On this coming Tuesday evening, October 16, our area's art council is meeting for our usual monthly get-together where we share announcements then highlight a "featured artist." This Tuesday the "featured artist" is to be ME. And I'm getting cold feet.
You see, I wrote a lot of poetry when I was in high school; I ended up publishing the literary magazine at Granite Hills High and my staff chose several of my poems to be included. (They were selecting "blind" so they didn't know whose work was whose.) In college I also edited the literary magazine and again published poetry. And with just a couple of exceptions (one poem published in a local MENSA newsletter and a couple "published" on Internet forums), I didn't write poetry again for almost twenty years.
You know how it is: life gets busy. And I was too busy diapering bottoms, scolding little boys for throwing rocks at the cat, and just plain old raising four kids to write much. Every once in a while, a phrase would come to me and settle in the front of my brain briefly, then back it would go, disappearing with the other brain cells I lost during those sleepless baby/toddler years.
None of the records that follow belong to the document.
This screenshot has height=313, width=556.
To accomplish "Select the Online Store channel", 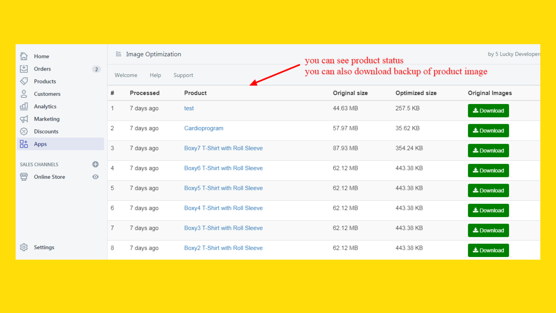I will coord(49,177).
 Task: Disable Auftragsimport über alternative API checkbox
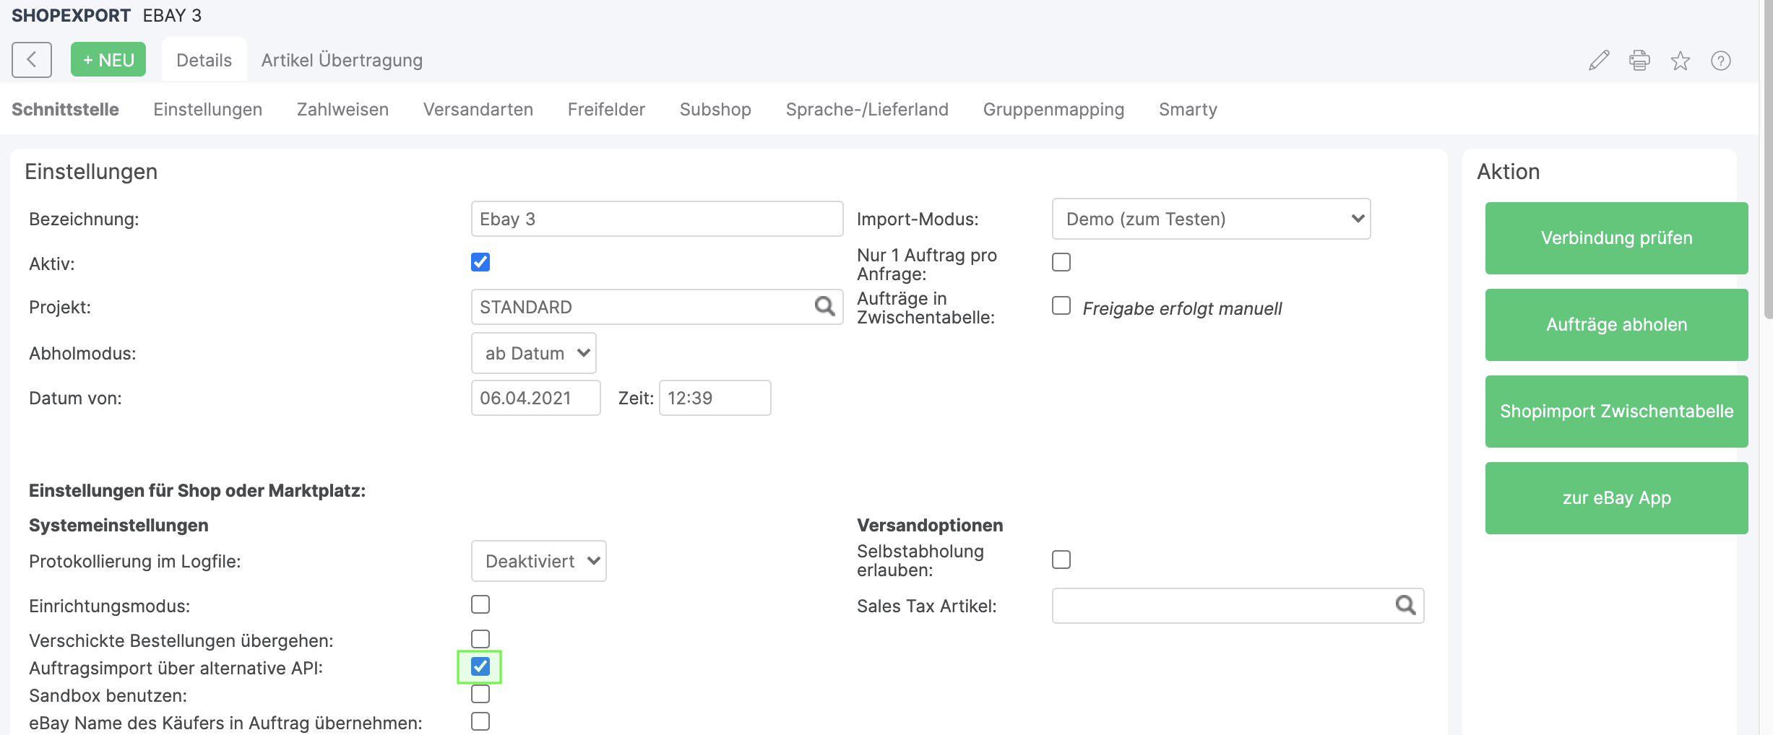[480, 666]
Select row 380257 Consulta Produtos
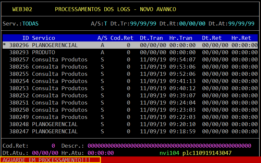 click(x=60, y=59)
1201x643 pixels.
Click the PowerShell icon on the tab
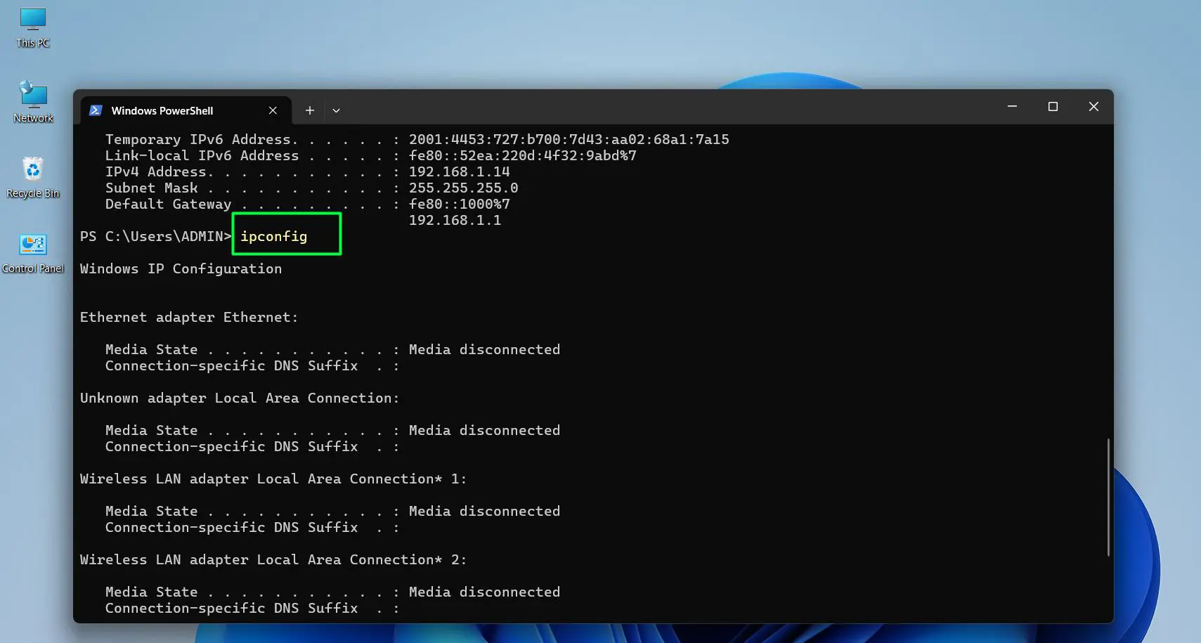tap(96, 110)
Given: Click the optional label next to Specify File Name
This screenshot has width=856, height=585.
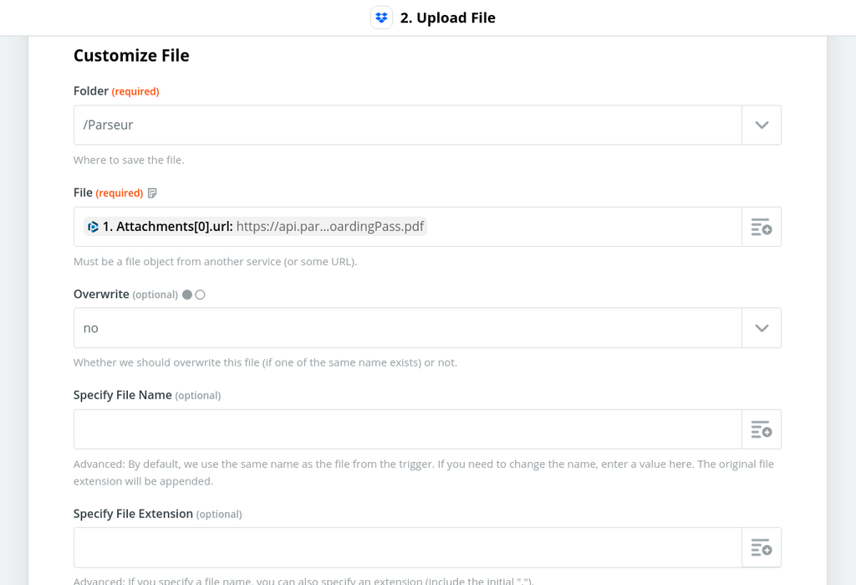Looking at the screenshot, I should pyautogui.click(x=198, y=394).
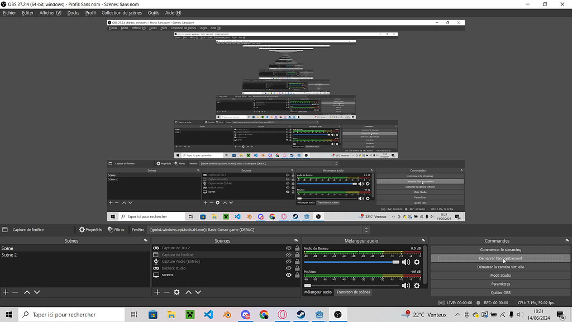The height and width of the screenshot is (322, 572).
Task: Pop out the Sources panel
Action: (297, 240)
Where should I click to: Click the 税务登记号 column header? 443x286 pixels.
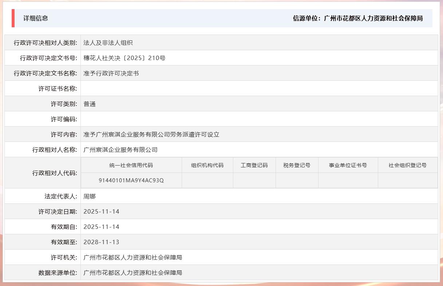(x=297, y=165)
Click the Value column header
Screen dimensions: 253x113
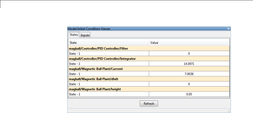[189, 43]
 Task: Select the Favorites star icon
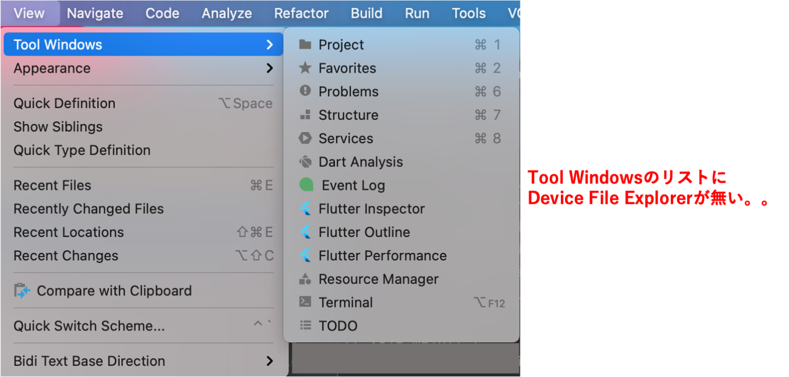[305, 68]
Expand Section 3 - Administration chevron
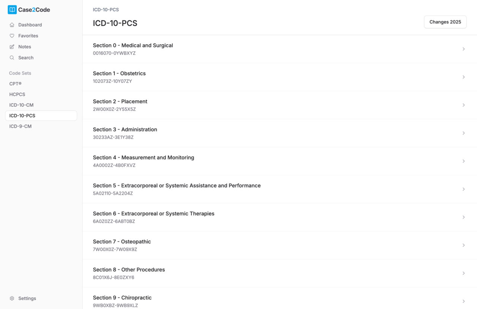Screen dimensions: 477x309 pyautogui.click(x=464, y=133)
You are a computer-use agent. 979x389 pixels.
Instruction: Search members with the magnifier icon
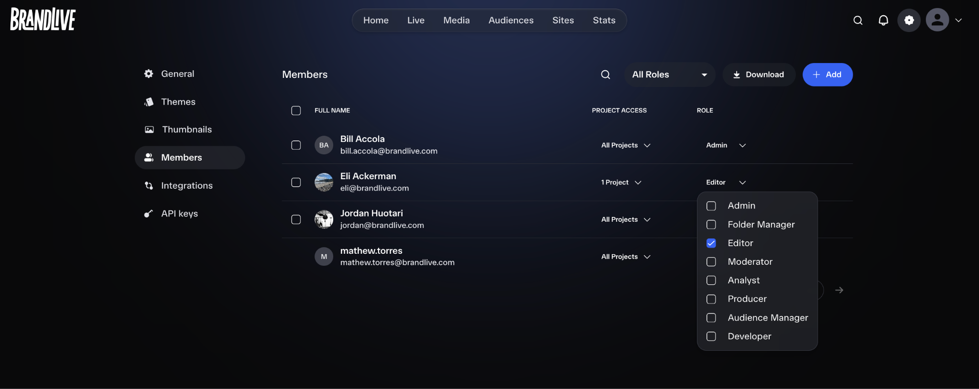[606, 75]
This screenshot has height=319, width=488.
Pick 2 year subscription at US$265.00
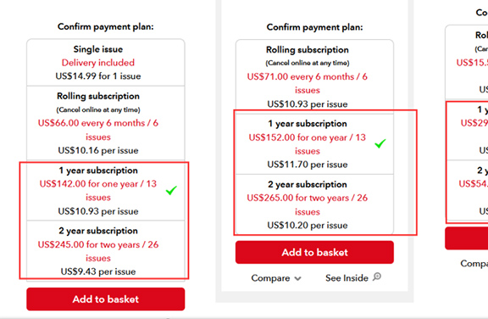(314, 204)
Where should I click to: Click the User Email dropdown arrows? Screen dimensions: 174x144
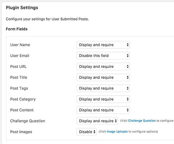click(x=128, y=56)
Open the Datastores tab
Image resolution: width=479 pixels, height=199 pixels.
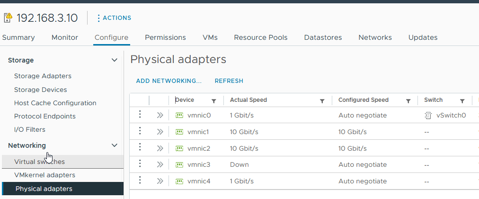click(323, 37)
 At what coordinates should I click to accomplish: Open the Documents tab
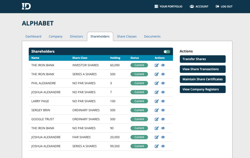152,36
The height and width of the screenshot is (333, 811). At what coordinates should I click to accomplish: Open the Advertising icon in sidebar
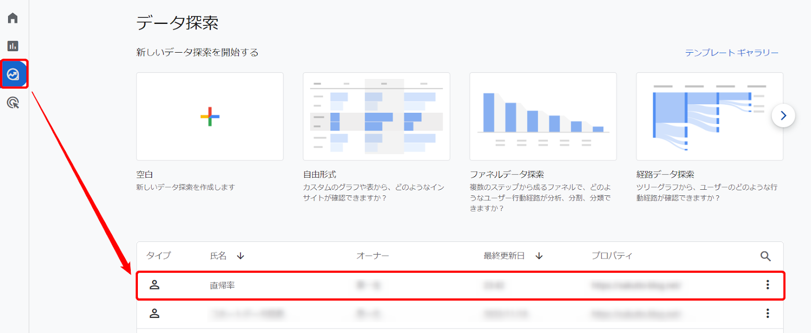coord(13,103)
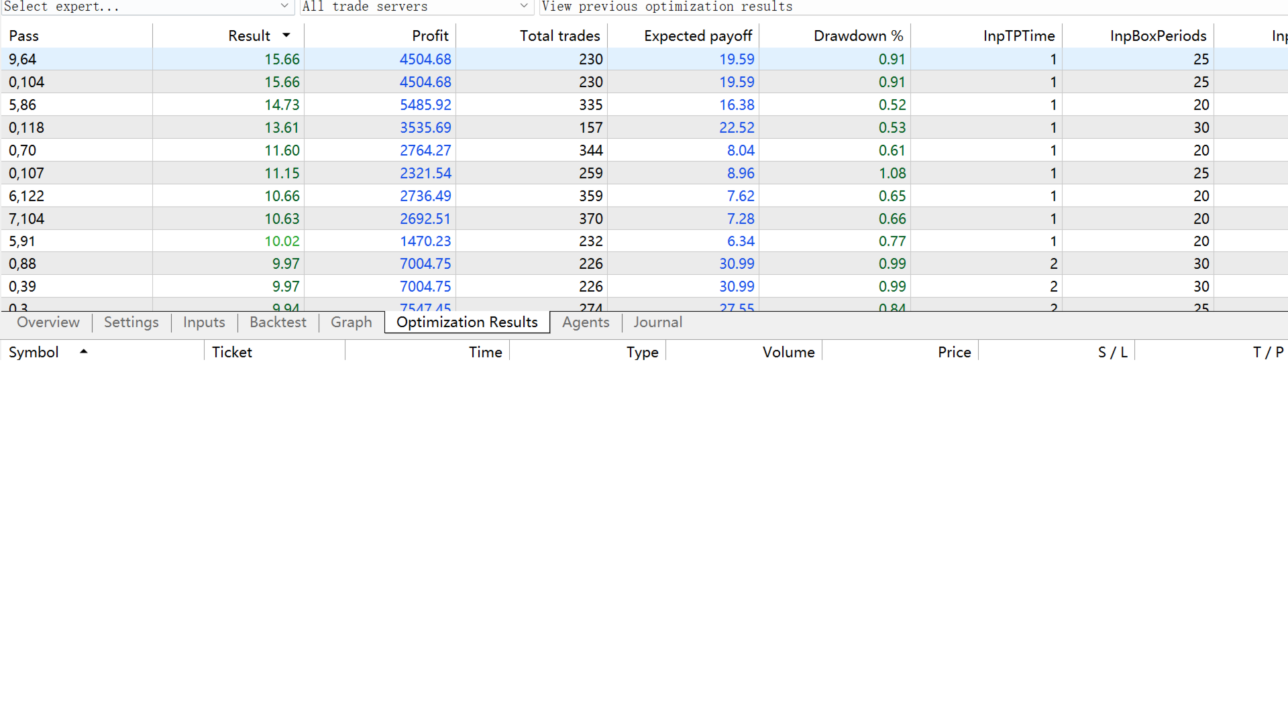Click the Symbol column sort arrow
This screenshot has width=1288, height=724.
pos(84,351)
Then a friend came into my life. She bravely stood at the podium during our Christmas Tea three or four years ago, and she read some of her poetry to the nearly one hundred women present. Her act gave me the bravery to go back, pick up my pen, and to start composing again. So I've been writing a little over these past three years -- some poetry, some other stuff, too.
But right now I feel as if every image in my poetry is cliche. Like every metaphor is purple prose. I went through a "crisis of identity" when I was at an artists' retreat last fall, and I spent a great deal of the weekend in tears. This same friend helped me through that crisis, too, and encouraged me.
The crisis is back -- and it seems worse to me now than it did then. At least I could hide myself at the artists' retreat somewhat -- but this time I have to be front and center, quivering and quavering before people while attempting to read my work. Tomorrow night. I'm scared of making a fool out of myself. I'm terrified that I'm producing fifth-rate verse and that my writing has no merit whatsoever. What wild idea was this, to volunteer to be a "featured artist"?
My feet are very, very cold right now. I just hope they warm up a little before Tuesday evening. Please, just a little, Lord?